■ **Challenge**: Copy the material below word for word, keeping every line and its spacing unchanged.

## start Information shown

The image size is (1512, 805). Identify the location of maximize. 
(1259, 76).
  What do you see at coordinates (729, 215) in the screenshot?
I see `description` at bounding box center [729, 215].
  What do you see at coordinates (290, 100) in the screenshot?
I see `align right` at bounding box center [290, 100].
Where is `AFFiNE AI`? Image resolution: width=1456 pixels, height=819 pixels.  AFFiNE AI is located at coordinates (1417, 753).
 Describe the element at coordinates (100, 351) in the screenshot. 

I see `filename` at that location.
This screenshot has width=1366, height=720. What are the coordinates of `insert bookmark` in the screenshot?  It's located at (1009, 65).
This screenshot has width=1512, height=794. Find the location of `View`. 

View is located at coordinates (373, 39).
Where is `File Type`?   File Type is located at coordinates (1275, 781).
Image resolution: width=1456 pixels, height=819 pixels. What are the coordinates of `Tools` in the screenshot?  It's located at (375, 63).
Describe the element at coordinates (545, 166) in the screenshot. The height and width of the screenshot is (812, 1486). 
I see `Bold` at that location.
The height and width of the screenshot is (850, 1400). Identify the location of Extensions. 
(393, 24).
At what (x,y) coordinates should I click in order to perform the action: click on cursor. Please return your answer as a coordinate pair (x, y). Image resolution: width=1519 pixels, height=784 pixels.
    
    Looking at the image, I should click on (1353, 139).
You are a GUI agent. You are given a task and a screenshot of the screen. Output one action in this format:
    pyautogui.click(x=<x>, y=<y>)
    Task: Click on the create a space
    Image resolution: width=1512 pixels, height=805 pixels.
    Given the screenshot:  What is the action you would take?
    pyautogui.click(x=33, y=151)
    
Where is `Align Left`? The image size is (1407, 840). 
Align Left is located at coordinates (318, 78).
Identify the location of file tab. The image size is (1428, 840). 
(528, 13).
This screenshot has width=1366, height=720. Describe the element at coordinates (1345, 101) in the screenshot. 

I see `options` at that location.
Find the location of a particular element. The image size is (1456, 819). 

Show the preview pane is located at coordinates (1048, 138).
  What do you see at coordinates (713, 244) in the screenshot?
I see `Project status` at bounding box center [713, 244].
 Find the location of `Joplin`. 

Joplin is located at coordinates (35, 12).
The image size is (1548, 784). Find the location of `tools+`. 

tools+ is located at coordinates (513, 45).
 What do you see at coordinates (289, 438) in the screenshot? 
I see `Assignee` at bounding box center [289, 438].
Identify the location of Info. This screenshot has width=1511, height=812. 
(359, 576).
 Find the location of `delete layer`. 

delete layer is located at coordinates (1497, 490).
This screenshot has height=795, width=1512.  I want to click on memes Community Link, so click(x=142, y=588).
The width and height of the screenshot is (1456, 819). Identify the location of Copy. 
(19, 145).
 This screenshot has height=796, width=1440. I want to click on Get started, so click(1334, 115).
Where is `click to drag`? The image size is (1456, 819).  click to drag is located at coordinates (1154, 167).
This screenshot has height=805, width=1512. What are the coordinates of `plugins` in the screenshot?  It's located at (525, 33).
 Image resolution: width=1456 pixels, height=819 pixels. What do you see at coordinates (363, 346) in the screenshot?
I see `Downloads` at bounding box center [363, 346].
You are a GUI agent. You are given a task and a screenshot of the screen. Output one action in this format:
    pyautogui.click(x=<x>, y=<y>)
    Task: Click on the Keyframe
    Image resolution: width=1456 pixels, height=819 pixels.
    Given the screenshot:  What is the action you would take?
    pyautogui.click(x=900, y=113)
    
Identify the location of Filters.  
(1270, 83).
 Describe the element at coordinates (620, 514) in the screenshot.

## end Information shown

■ **Answer to this exercise**:
The image size is (1512, 805). Identify the location of maximize. 
(1259, 76).
  What do you see at coordinates (729, 215) in the screenshot?
I see `description` at bounding box center [729, 215].
  What do you see at coordinates (290, 100) in the screenshot?
I see `align right` at bounding box center [290, 100].
Where is `AFFiNE AI`? Image resolution: width=1456 pixels, height=819 pixels.  AFFiNE AI is located at coordinates (1417, 753).
 Describe the element at coordinates (100, 351) in the screenshot. 

I see `filename` at that location.
This screenshot has width=1366, height=720. What are the coordinates of `insert bookmark` in the screenshot?  It's located at (1009, 65).
This screenshot has width=1512, height=794. Find the location of `View`. 

View is located at coordinates (373, 39).
Where is `File Type`?   File Type is located at coordinates (1275, 781).
Image resolution: width=1456 pixels, height=819 pixels. What are the coordinates of `Tools` in the screenshot?  It's located at (375, 63).
Describe the element at coordinates (545, 166) in the screenshot. The height and width of the screenshot is (812, 1486). 
I see `Bold` at that location.
The height and width of the screenshot is (850, 1400). Identify the location of Extensions. 
(393, 24).
At what (x,y) coordinates should I click in order to perform the action: click on cursor. Please return your answer as a coordinate pair (x, y). Image resolution: width=1519 pixels, height=784 pixels.
    
    Looking at the image, I should click on (1353, 139).
You are a GUI agent. You are given a task and a screenshot of the screen. Output one action in this format:
    pyautogui.click(x=<x>, y=<y>)
    Task: Click on the create a space
    Image resolution: width=1512 pixels, height=805 pixels.
    Given the screenshot:  What is the action you would take?
    pyautogui.click(x=33, y=151)
    
Where is `Align Left`? The image size is (1407, 840). 
Align Left is located at coordinates (318, 78).
Identify the location of file tab. The image size is (1428, 840). 
(528, 13).
This screenshot has width=1366, height=720. Describe the element at coordinates (1345, 101) in the screenshot. 

I see `options` at that location.
Find the location of a particular element. The image size is (1456, 819). 

Show the preview pane is located at coordinates (1048, 138).
  What do you see at coordinates (713, 244) in the screenshot?
I see `Project status` at bounding box center [713, 244].
 Find the location of `Joplin`. 

Joplin is located at coordinates (35, 12).
The image size is (1548, 784). Find the location of `tools+`. 

tools+ is located at coordinates (513, 45).
 What do you see at coordinates (289, 438) in the screenshot? 
I see `Assignee` at bounding box center [289, 438].
Identify the location of Info. This screenshot has width=1511, height=812. 
(359, 576).
 Find the location of `delete layer`. 

delete layer is located at coordinates (1497, 490).
This screenshot has height=795, width=1512.  I want to click on memes Community Link, so click(x=142, y=588).
The width and height of the screenshot is (1456, 819). Identify the location of Copy. 
(19, 145).
 This screenshot has height=796, width=1440. I want to click on Get started, so click(1334, 115).
Where is `click to drag`? The image size is (1456, 819).  click to drag is located at coordinates (1154, 167).
This screenshot has height=805, width=1512. What are the coordinates of `plugins` in the screenshot?  It's located at (525, 33).
 Image resolution: width=1456 pixels, height=819 pixels. What do you see at coordinates (363, 346) in the screenshot?
I see `Downloads` at bounding box center [363, 346].
You are a GUI agent. You are given a task and a screenshot of the screen. Output one action in this format:
    pyautogui.click(x=<x>, y=<y>)
    Task: Click on the Keyframe
    Image resolution: width=1456 pixels, height=819 pixels.
    Given the screenshot:  What is the action you would take?
    pyautogui.click(x=900, y=113)
    
Identify the location of Filters.  
(1270, 83).
 Describe the element at coordinates (620, 514) in the screenshot.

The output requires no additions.